Допишите продолжение отрывка о приезде Горького на родину, начав сразу после его последнего предложения.

> [ИСХОДНЫЙ ТЕКСТ]
▬▬▬
В его сжатых, страстных статьях того времени, полных восторга перед тем, что делают народы Советского Союза, вы явственно разберете громадную и лихорадочную тоску по родине.
Иногда дни становились ему особо непереносимыми, и он приезжал на родину, совершая по ней длинные путешествия. Так, он объехал ее в 1928 и 1929 годах, в летние месяцы.
К Москве приближается поезд, который везет Горького.
Много людей едет в этих вагонах. Но все пассажиры, встречающие и провожающие их друзья и знакомые на станциях от Негорелого до Москвы смотрят лишь на один вагон, тот, в котором М. Горький. Поезд, длинный, звенящий, сверкающий окнами, дверными ручками, колесами, мчится с небывалой скоростью, словно стремясь показать своему любимому певцу, что вся страна также стремительно мчится вперед.
▬▬▬
> [СПИСОК СТРОК]
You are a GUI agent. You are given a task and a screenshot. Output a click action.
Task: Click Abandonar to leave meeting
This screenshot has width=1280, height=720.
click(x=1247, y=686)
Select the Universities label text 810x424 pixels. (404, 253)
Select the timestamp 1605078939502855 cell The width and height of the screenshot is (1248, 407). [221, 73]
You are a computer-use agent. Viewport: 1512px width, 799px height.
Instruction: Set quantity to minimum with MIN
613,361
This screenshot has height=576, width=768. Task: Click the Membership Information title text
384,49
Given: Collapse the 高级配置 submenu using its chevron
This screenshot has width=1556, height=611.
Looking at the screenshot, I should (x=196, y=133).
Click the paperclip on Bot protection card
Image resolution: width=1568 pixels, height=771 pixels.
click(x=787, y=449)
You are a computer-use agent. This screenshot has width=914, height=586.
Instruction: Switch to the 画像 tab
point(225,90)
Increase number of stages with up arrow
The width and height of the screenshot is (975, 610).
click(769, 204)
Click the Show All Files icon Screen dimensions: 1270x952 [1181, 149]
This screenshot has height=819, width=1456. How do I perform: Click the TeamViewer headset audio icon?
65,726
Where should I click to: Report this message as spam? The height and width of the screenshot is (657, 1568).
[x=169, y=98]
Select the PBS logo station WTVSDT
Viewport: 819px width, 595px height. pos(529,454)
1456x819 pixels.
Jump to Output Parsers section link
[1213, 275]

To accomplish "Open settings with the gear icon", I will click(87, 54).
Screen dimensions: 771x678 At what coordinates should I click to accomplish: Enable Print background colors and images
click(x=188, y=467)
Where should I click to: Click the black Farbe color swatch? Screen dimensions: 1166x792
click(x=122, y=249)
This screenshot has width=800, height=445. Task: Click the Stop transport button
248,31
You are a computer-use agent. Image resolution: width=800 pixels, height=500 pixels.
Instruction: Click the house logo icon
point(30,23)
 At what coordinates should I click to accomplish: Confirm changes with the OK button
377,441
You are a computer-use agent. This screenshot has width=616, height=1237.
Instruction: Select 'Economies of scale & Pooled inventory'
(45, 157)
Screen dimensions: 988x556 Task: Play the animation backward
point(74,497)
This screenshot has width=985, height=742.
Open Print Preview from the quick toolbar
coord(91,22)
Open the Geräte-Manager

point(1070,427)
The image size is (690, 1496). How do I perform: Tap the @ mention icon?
▬▬▬
> [ОТВЕТ]
Мы едем встречать его на Белорусский вокзал, возле которого теперь высится превосходный памятник тому, кто стоял тогда здесь на невысокой деревянной трибуне, приветствуя новую, несказанно дорогую его сердцу страну и новых людей ее. Автомобиль медленно пробирается сквозь яркую, трепетную, но не шаткую толпу. Ласковая, очарованная, свежая толпа эта по мере приближения к Белорусскому вокзалу становится все плотней, гуще и словно ярче. Тротуары, окна, подъезды и даже крыши зданий — тех, что пониже, — заполнены людьми. То бархатисто-нежно, то буйно сверкают чьи-то глаза, мелькнет возбужденная и радостная улыбка, и тогда верится, что все то лучшее, что подмечал и воспевал в русском народе Горький, теперь умноженное в миллионы раз, дрожит, переливается, поет на этих улицах, на привокзальной площади. И то, что ты сам принадлежишь к этой толпе, давит сердце, и неразборчиво бешеный шепот восторга шумит в ушах, и подламываются ноги.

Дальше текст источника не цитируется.